Brian Frydenborg : Je pense définitivement que nous y assistons. Mais cette situation pourrait prendre six mois, voire un an. Il y a eu trois phases principales : la tentative de la Russie de prendre Kiev et ses environs, le regroupement des Ukrainiens et leur progression initiale, puis les grandes offensives réussies que nous venons de voir et que nous voyons maintenant. Et les Ukrainiens vont continuer, les Russes ne sont plus capables de grandes offensives, et encore moins d'arrêter les Ukrainiens. Les plus grandes batailles auront probablement lieu à l'Est. Les Russes sont dans une mauvaise position car ils sont flanqués du nord sur leur ligne la plus statique. Les Russes peuvent soit rester et se battre et mourir, soit se retirer, s'exposant ainsi aux bombardements tout en se déplaçant. Les Russes n'ont toujours pas de réponse aux M777, Caesars, HIMARS, etc. et ils seront finalement repoussés vers la frontière russe. Leur moral et leur situation en matière d'approvisionnement sont un cauchemar, c'est presque mathématique.  Encore une fois, les questions sont : quand et à quel prix, combien de temps les Russes vont-ils continuer à se battre et avec quelle force ? Les soldats voient leurs compagnons mourir. Ils peuvent se demander pourquoi ils se battent car ils savent qu'ils perdent gravement et simultanément sur plusieurs fronts. Et la panique peut se répandre assez facilement. Même si Poutine utilisait une arme nucléaire tactique ou continuait à bombarder des villes, cela ne changerait rien à la situation globale combinée sur les différents fronts (s'il utilise une arme nucléaire sur des positions militaires ukrainiennes, il est probable qu'il soit sur le point de tuer également un grand nombre de ses propres troupes). Quelles que soient les options qu'il pense avoir, aucune d'entre elles n'est bonne. Aucune d'entre elles ne permettra à la Russie de remporter la victoire en Ukraine. Et son peuple le blâmera plus que quiconque.

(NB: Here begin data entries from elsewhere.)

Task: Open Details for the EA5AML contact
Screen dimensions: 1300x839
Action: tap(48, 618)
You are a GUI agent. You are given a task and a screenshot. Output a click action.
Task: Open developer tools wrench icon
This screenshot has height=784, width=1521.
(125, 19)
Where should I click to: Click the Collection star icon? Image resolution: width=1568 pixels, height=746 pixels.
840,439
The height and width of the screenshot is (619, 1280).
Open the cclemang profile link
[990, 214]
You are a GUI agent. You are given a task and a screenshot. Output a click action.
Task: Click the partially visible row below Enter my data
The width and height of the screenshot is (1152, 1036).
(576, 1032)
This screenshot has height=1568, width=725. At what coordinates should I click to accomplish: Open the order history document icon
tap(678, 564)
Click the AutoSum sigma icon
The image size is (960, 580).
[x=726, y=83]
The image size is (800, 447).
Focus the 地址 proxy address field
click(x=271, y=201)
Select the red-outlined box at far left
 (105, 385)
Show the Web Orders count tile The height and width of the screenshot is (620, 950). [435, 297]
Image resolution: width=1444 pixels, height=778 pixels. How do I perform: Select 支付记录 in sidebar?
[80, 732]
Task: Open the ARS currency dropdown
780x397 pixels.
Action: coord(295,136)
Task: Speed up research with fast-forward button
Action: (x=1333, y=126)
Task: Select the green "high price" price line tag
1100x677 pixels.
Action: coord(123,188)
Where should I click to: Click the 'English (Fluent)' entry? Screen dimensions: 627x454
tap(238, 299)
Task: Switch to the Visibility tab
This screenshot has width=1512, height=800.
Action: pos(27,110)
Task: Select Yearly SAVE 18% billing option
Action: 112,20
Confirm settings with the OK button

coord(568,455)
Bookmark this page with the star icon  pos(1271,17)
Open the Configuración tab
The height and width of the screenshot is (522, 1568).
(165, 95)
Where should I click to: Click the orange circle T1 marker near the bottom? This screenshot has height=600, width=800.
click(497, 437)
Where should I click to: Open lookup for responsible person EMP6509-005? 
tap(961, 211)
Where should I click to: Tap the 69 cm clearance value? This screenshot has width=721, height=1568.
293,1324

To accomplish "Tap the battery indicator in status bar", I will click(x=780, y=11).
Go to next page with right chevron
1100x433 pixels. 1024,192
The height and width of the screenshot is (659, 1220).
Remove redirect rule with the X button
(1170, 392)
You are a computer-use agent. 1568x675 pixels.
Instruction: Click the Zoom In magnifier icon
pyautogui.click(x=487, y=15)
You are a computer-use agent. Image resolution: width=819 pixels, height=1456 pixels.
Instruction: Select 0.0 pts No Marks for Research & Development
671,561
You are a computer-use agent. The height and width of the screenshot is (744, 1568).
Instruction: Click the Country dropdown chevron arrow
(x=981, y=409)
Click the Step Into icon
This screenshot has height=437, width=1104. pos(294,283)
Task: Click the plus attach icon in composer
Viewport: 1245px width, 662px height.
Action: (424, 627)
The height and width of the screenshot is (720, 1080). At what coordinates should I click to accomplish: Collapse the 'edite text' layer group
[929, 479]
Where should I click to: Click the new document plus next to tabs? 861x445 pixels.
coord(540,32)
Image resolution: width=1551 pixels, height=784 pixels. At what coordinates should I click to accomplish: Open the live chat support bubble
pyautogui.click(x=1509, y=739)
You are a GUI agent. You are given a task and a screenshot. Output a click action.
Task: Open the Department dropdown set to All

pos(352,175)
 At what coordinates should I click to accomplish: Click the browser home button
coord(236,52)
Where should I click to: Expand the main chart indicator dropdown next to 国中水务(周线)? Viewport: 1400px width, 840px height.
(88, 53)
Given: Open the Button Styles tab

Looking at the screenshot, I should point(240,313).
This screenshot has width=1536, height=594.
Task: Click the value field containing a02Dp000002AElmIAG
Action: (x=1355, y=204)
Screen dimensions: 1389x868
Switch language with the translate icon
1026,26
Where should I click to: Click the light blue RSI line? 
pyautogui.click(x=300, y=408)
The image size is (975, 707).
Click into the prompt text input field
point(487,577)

Cela signifie-t-il qu'il n'a plus d'options ?

Brian Frydenborg : Il n'a aucun coup gagnant. Dans une partie d'échecs, même si vous savez que vous avez perdu, vous pouvez continuer à déplacer votre roi et aboutir à une impasse. Poutine ne peut même pas faire cela car il a perdu beaucoup de ses grosses pièces, contrairement à l'Ukraine qui les a toujours. Mais il pourrait faire mieux avec les pièces qu'il possède encore.

Si Poutine était intelligent, il prendrait ses soldats du sud pour les redéployer en Crimée ou à l'est, jouerait un jeu défensif et infligerait autant de dégâts que possible à l'armée ukrainienne pour prolonger le conflit jusqu'à l'hiver, en espérant que le soutien occidental faiblira (un espoir probablement très mal placé). Au lieu de cela, il continue à attaquer, il suffit de regarder Bakhmut. Mais il n'y a pas une bonne coordination entre les unités russes. Il s'agit moins d'une armée russe que d'unités et de secteurs russes opérant seuls dans des vides séparés.  Il est remarquable de constater la constance avec laquelle les Russes ont été si mauvais. Certaines de leurs erreurs sont les mêmes que celles commises par les Soviétiques au début de la guerre d'hiver avec la Finlande. Mais à l'époque, Staline s'est adapté après deux mois. Cette fois, huit mois après, Poutine ne l'a pas fait. Ça fait huit mois de la même absurdité suicidaire. Donc, c'est remarquable. Mais j'encourage toujours le mal à être stupide.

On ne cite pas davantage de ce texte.